“That was…nice. But could you say that again with a little more feeling this time?”
The small cast and crew had gathered in a small circle backstage. I rolled my eyes as the scrawny, blond boy next to me cleared his throat and politely obliged, repeating his line that to everyone but her had been perfectly delivered in his initial attempt.
“Nice job, Oliver. Next line,” IT said without looking up or even acknowledging that IT had, for the tenth time, interrupted a run-through like IT owned the place.
Clearly, the arrogant one here was her.
Okay, fine. I’m the arrogant one. But at least I know how to shut the hell up. The b**** can’t go three seconds without giving her two cents on something.
This incessant harassment of the cast continued until we were given a small break from the run-through of the script. At that point I was thoroughly exhausted and annoyed. Muttering indecencies under my breath, I made my way to the refreshment table at the foot of the stage. No sooner had I spotted Mason gorging himself on a powder donut.

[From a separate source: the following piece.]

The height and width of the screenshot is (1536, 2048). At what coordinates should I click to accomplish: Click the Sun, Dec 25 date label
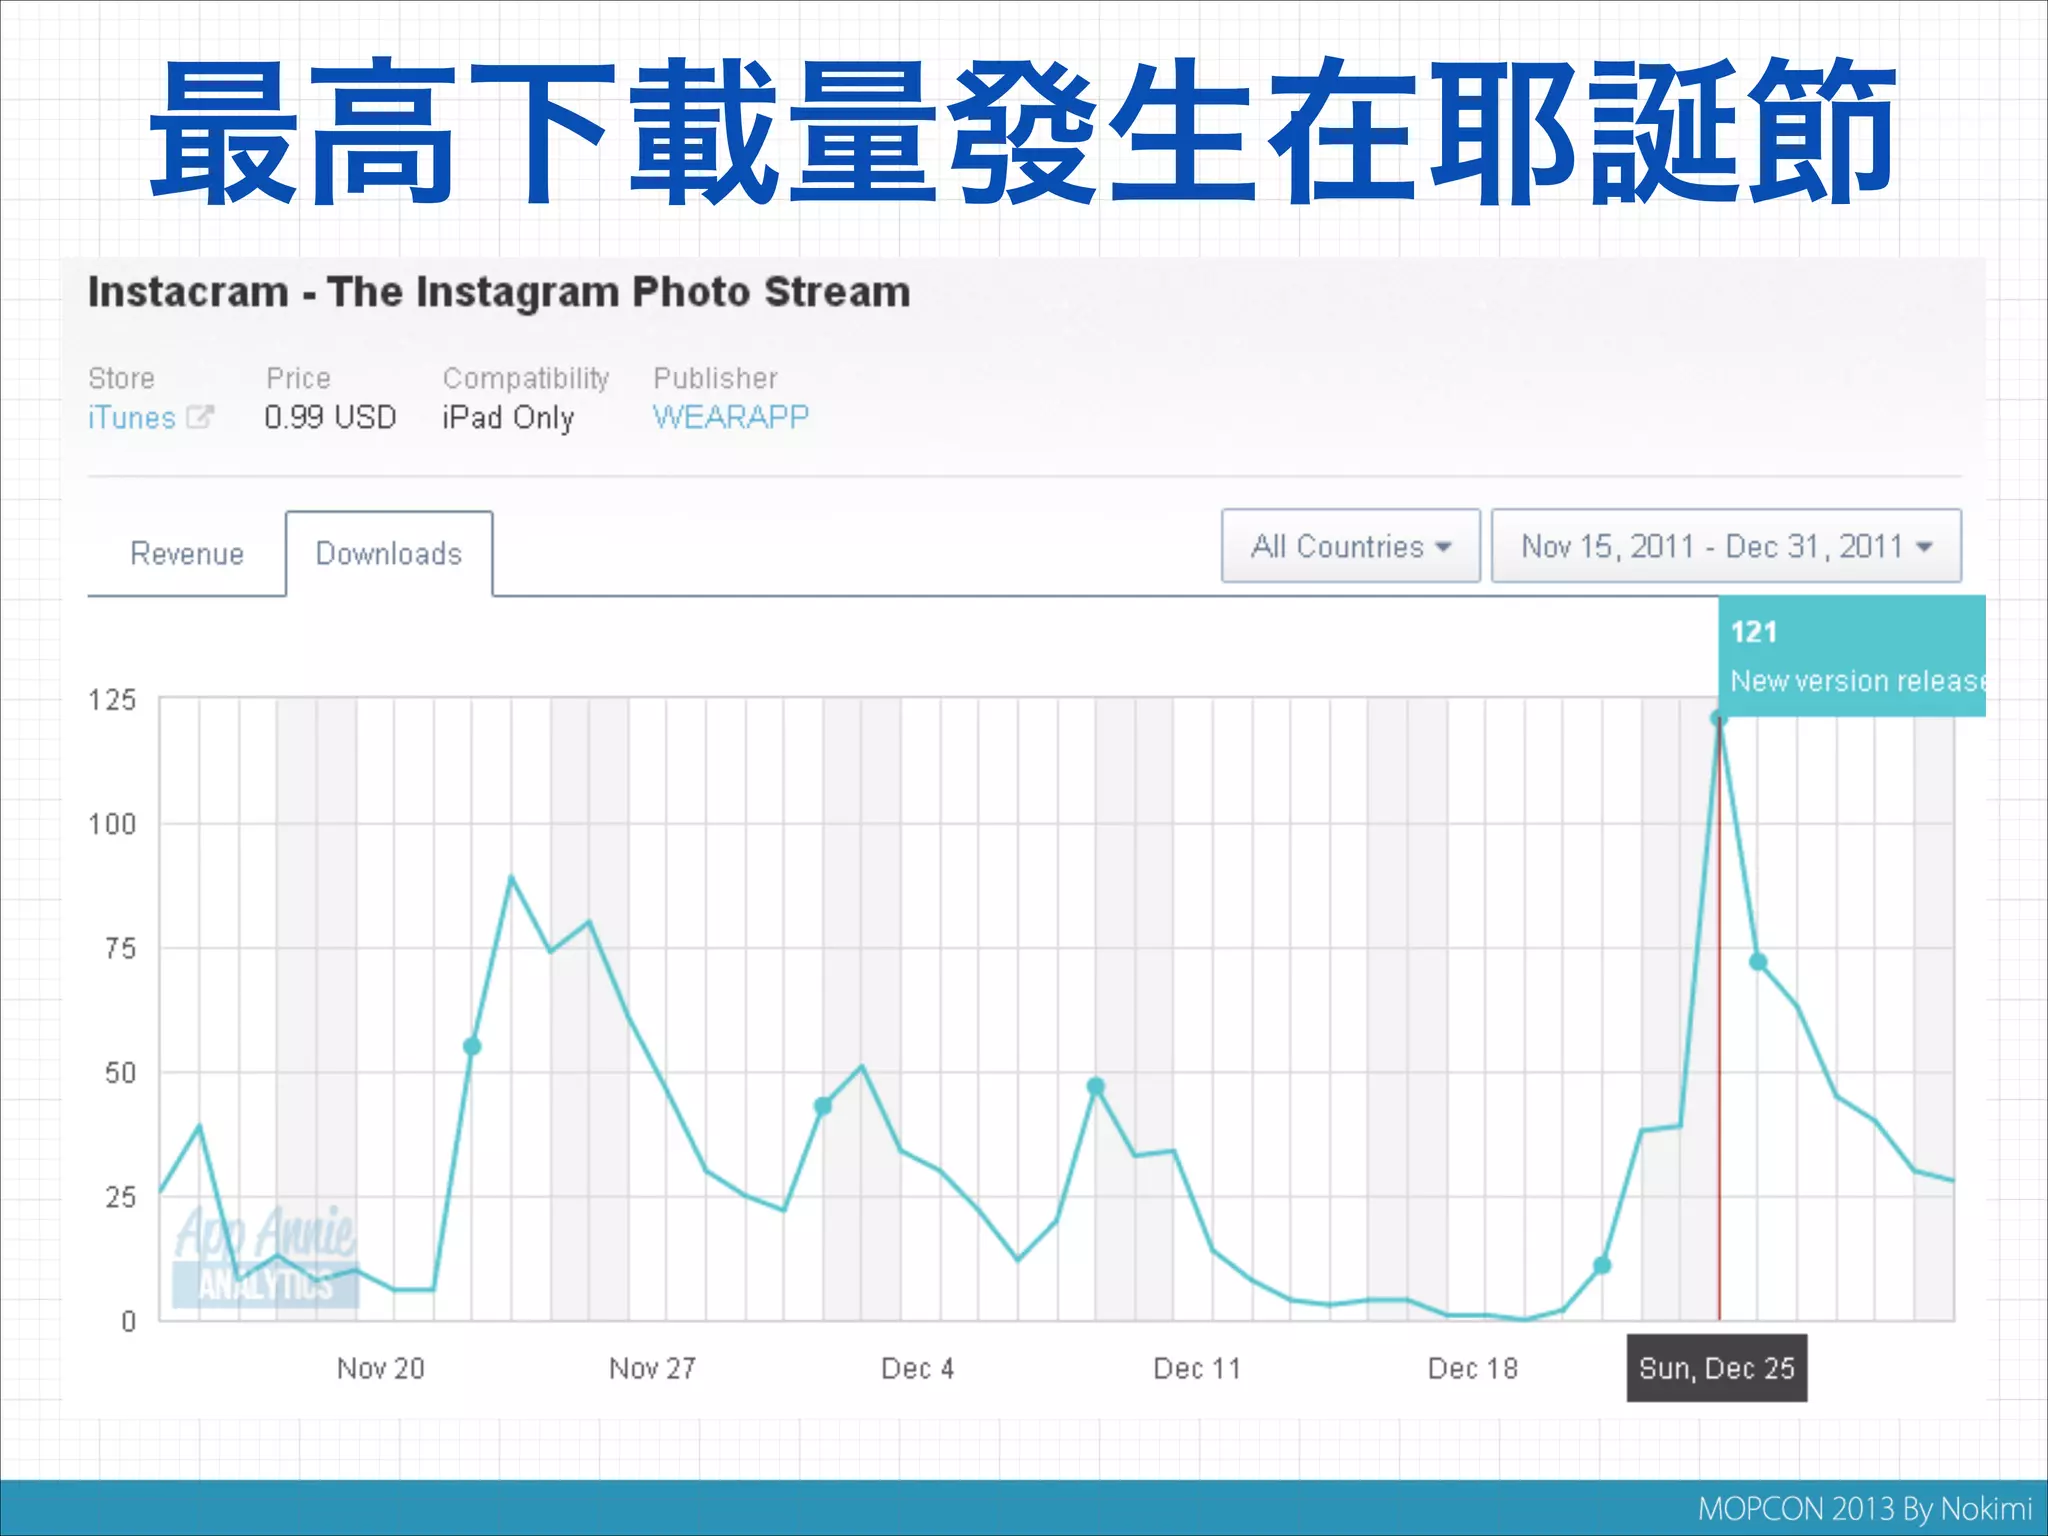pyautogui.click(x=1716, y=1368)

“Hey,” he said, seeing me. Mason was one of the few people I trusted, and probably my best friend. He was a good-natured guy, and a good-looking one I’d say too if I wasn’t so homophobic. He was much more athletic than I was, so naturally he was rather built. He had that whole Edward Cullen thing going on with the big hair and the girly eyelashes. And if you looked closely, you’d see that his brown eyes had specks of hazel in them.
Not that I was, in any way, checking him out. I’m merely a keen observer of physical human characteristics.
“Congrats on getting the lead, man. Knew you would,” he said, one hand on the donut, the other slapping me on the chest.
I grinned. Oddly enough, he had gotten a very small part. And I, being the grand friend I was, found it my responsibility to rub it in. “Thanks, passerby number three. I knew I’d get it too.”
“Remind me never to compliment you again,” Mason replied dryly, chewing his last bits and swallowing them.
“Sure I won’t. That’d be too much work on my part. Not my fault God blessed me with outstanding talent and wasn’t as…generous with others.”
At this he smeared the white from the palms of his hands down the sleeves of my sweater. My eyes were wild as I shoved him away. He stumbled backward, guffawing.
“S***. Idiot, this is a thousand dollar Louis!”
He continued laughing as I contemplated throwing him one square in the face. Wouldn’t hurt him too much. Then again, he’d probably hit me back harder and I’d regret it.
She had crept up without either of us noticing. Her tone, as always, was sarcastic and patronizing. “Well, you know what they say. Never underestimate the power of stupid people with money.” She was slowly stirring her cup of coffee with a straw, her eyes downcast.
Ugh. Can’t she go play Nazi somewhere else? Preferably somewhere far like…maybe…the moon?
As if he hadn’t already annoyed the hell out of me already today, Mason nodded at her and had to hold his stomach to try and stifle his laughs. As April sipped at her drink, her lips gradually curled into a smirk.
I shot him a vicious glare. Some friend.
“That’s mean, Mason. Now you’ve gone and made her think she has some sort of appeal. I’m sorry. Let me clear that up for you,” I cleared my throat. “You’re not funny, you’re not nearly as intelligent as you think you are and you are most definitely not attractive in any way shape or form. But of course, you didn’t need me to tell you that, considering your track record with the boys is…well…nonexistent”
She rolled her eyes and stalked off.
“You’re welcome!” I called after her. The break was over. Mason’s laughter had long died.
Well, it was true. She was plainest of Plain Janes. Granted, you’d think some girls would at least try and hide that. But other than straggly blonde hair fixed up in a bun every single day, and a clean face adorned with dark eyes and slightly crooked lips, all she’s left with for charm is personality. And since that was out of the question, I’m afraid her romantic endeavors must’ve been severely limited.
Doing my best to pat myself free of the powder and even rolling up my sleeves a bit, I returned to my stool in the circle. April announced for the cast to continue. But other than that she was thoroughly subdued and did not speak once throughout the rest of it. I hid a smile, pleased.
I was bestowed a very, very pleasant view of the opening actress currently reading her line across from me. She hadn’t been out of my mind much—she’s always in there somewhere—but seeing her evoked very passionate thoughts and feelings from various areas of my body.
Mary Louise had stolen—and kept—my attention longer than any woman had the right to. She visited my thoughts more often than I cared to admit--and not just because she was beautiful, sexy and all things a man dreamed of. Or because of her petite, feminine figure and dark skin. Not even her hypnotic, green eyes or adorable pixie cut.
She was also smart, refined, talented and very difficult to fathom. An endless plethora of surprises.
Her eyes met mine, her face serene and unsmiling, and for a second I forgot who I was. Blinking rapidly, my brain cleared up enough that I was able to catch on and deliver my phrase when the time came.
I swear she does that on purpose. She loved to make me look like an idiot, didn’t she?